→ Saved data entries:
+++

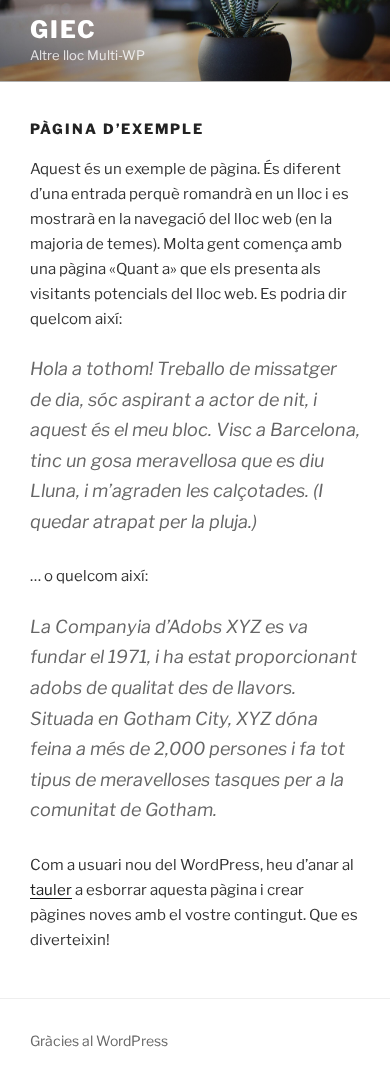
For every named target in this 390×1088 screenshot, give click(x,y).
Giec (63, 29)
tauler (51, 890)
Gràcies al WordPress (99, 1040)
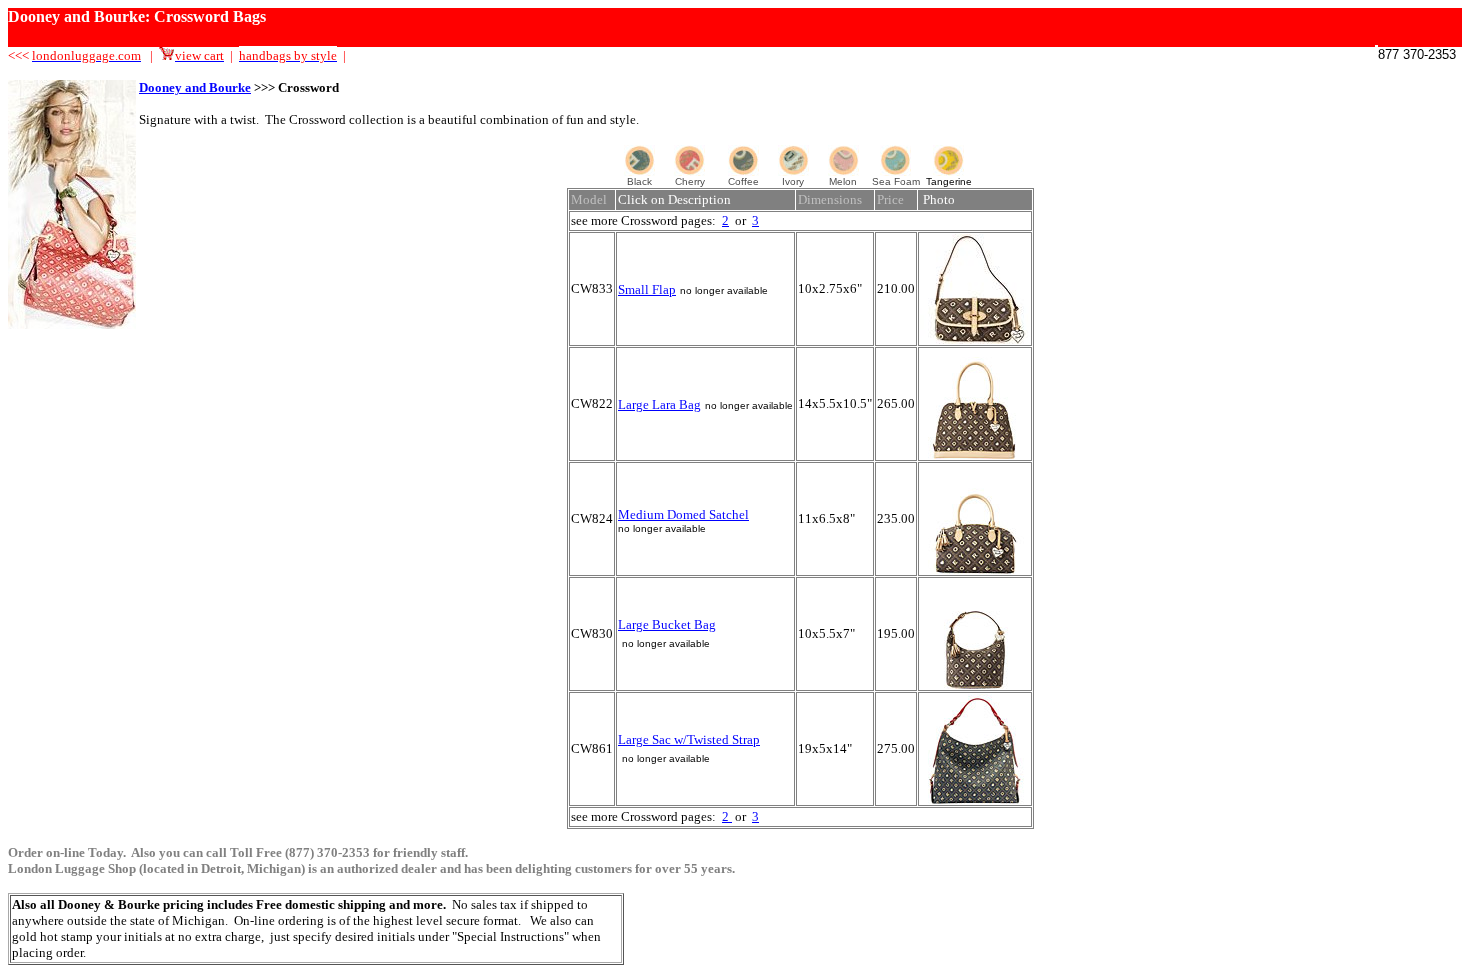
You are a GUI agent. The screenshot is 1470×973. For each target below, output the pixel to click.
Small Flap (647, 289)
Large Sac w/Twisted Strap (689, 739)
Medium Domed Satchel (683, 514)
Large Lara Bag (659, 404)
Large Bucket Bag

+++

→ Work to be completed: Please reproduce every record exactly, leaving the pictures out.

→ Answer box:
For every named target in this 390×1088 screenshot, give click(x,y).
Giec (63, 29)
tauler (51, 890)
Gràcies al WordPress (99, 1040)
You are a GUI agent. The screenshot is 1470×973. For each target below, output the pixel to click.
Small Flap (647, 289)
Large Sac w/Twisted Strap (689, 739)
Medium Domed Satchel (683, 514)
Large Lara Bag (659, 404)
Large Bucket Bag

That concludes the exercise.